[Saved data entries]
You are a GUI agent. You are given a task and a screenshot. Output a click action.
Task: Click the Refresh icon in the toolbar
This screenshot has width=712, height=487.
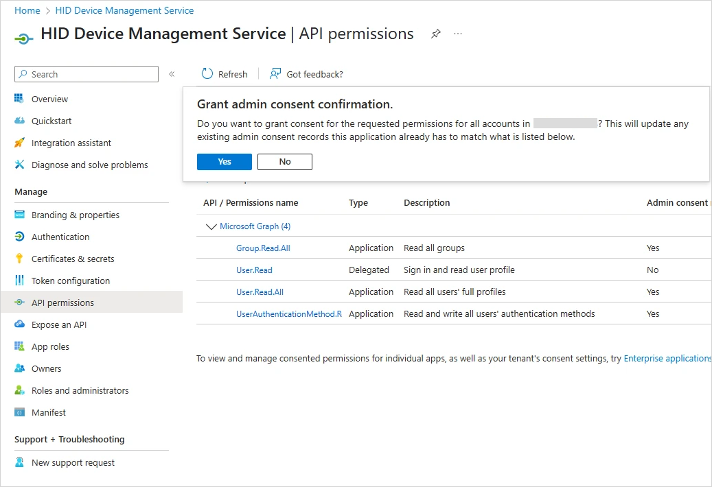coord(207,74)
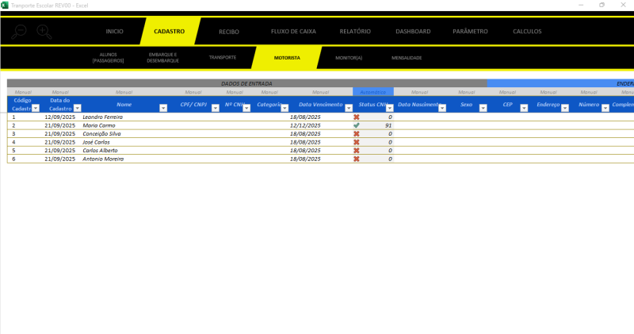The image size is (634, 334).
Task: Select the Carlos Alberto name cell
Action: (100, 151)
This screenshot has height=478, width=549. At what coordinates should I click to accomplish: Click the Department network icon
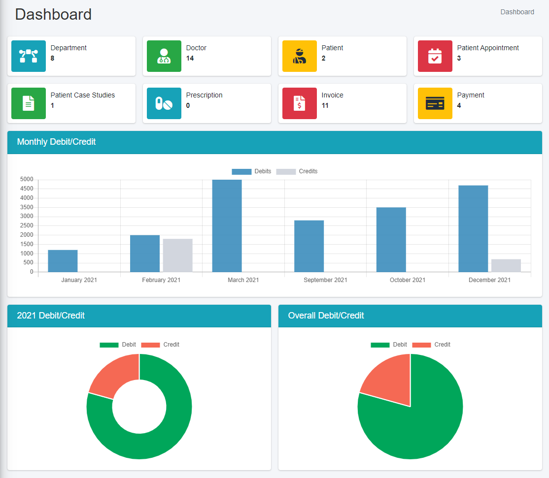[x=29, y=56]
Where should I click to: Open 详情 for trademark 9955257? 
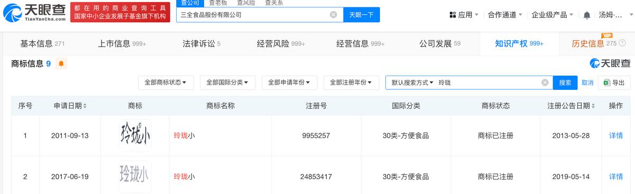click(615, 136)
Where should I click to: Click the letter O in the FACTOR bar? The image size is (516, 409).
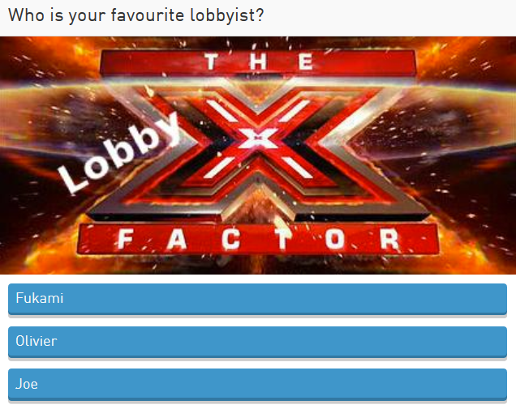coord(335,239)
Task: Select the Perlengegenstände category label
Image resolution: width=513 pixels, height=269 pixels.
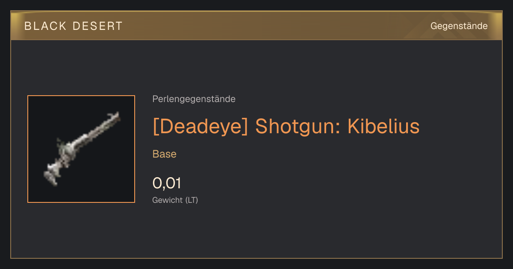Action: 194,99
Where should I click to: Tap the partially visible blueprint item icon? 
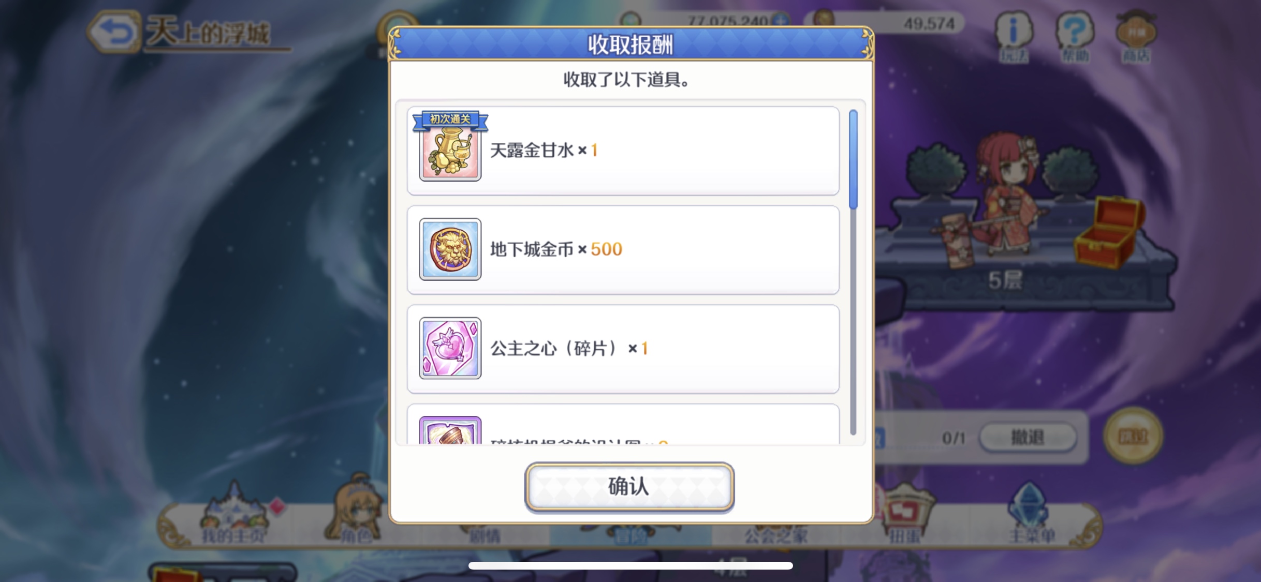click(450, 430)
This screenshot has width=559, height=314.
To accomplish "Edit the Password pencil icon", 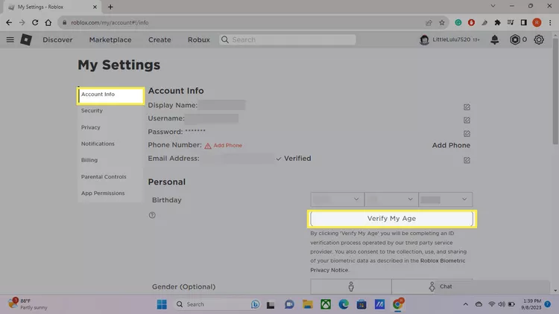I will 467,133.
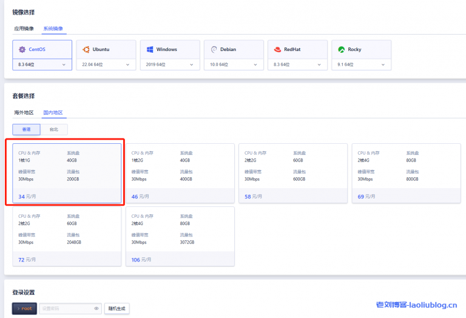Expand CentOS 8.3 64位 version dropdown
Screen dimensions: 466x318
pyautogui.click(x=64, y=64)
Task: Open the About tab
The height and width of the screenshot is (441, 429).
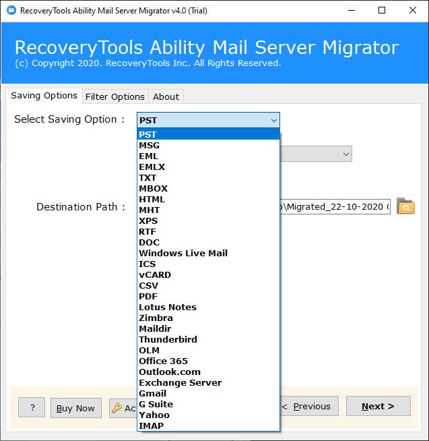Action: [x=166, y=96]
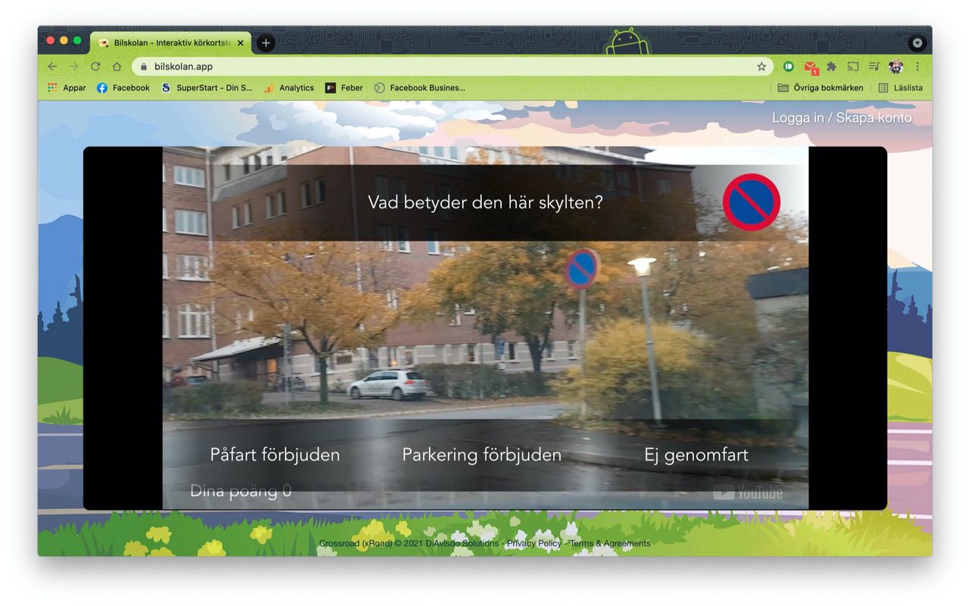Click Logga in / Skapa konto
The image size is (970, 606).
tap(842, 118)
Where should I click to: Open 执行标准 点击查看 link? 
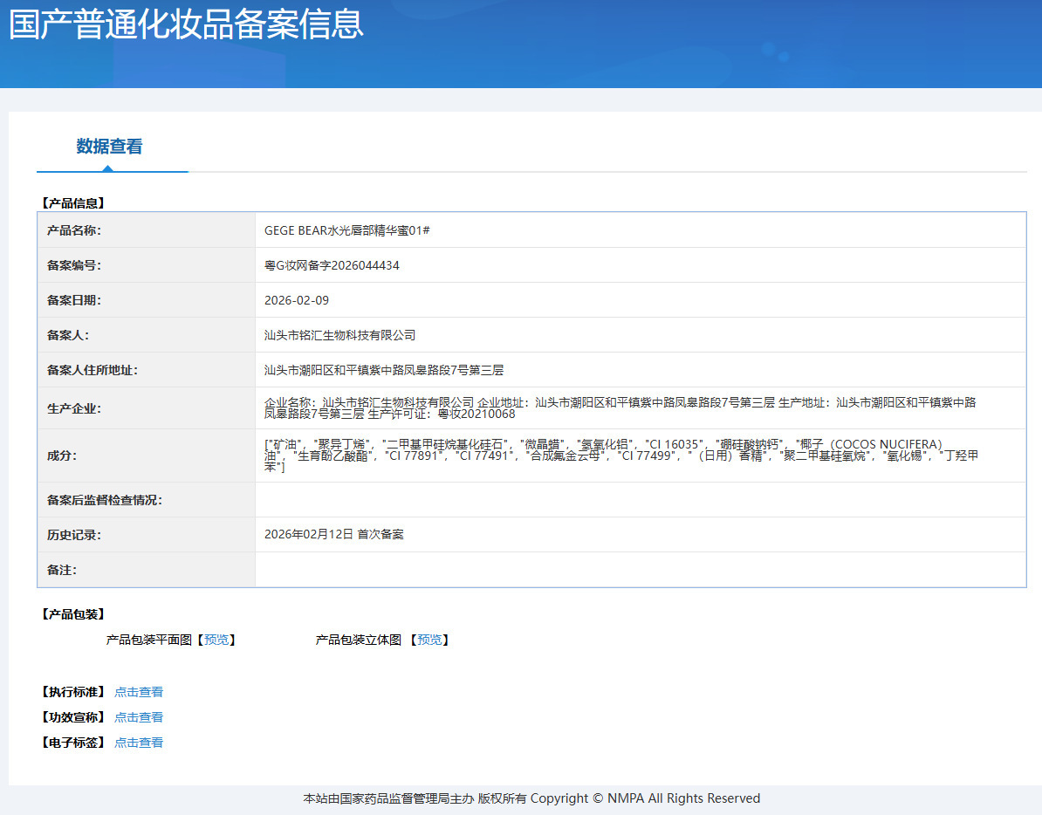click(138, 692)
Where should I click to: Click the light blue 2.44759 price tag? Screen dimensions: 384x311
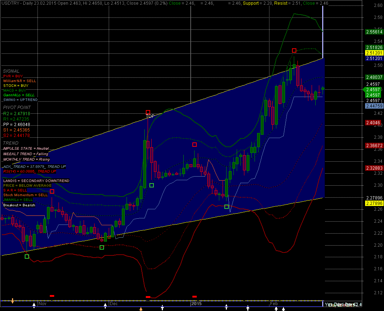(x=373, y=106)
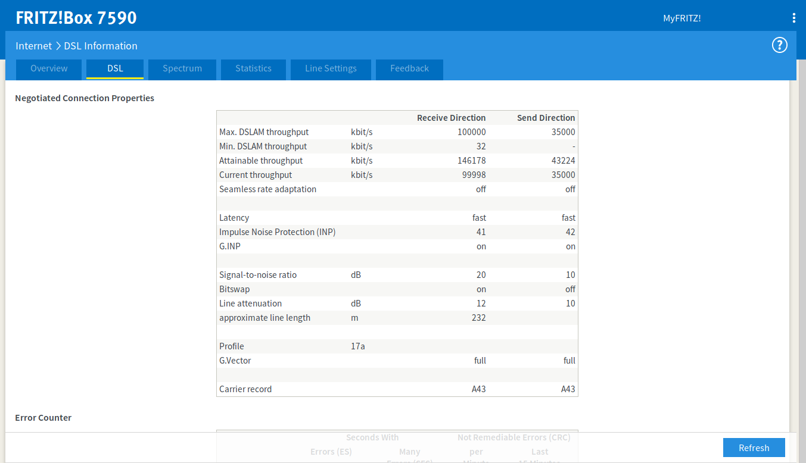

__Exercise aim__: Copy the final stretch of the entries exactly: the line containing "Where should I click to: Open 执行标准" and every line after it through the last. Include no pictures and nothing more.

__Written answer__:
Where should I click to: Open 执行标准 点击查看 link? 
click(138, 692)
Where should I click to: Click the light blue 2.44759 price tag? Screen dimensions: 384x311
(x=373, y=106)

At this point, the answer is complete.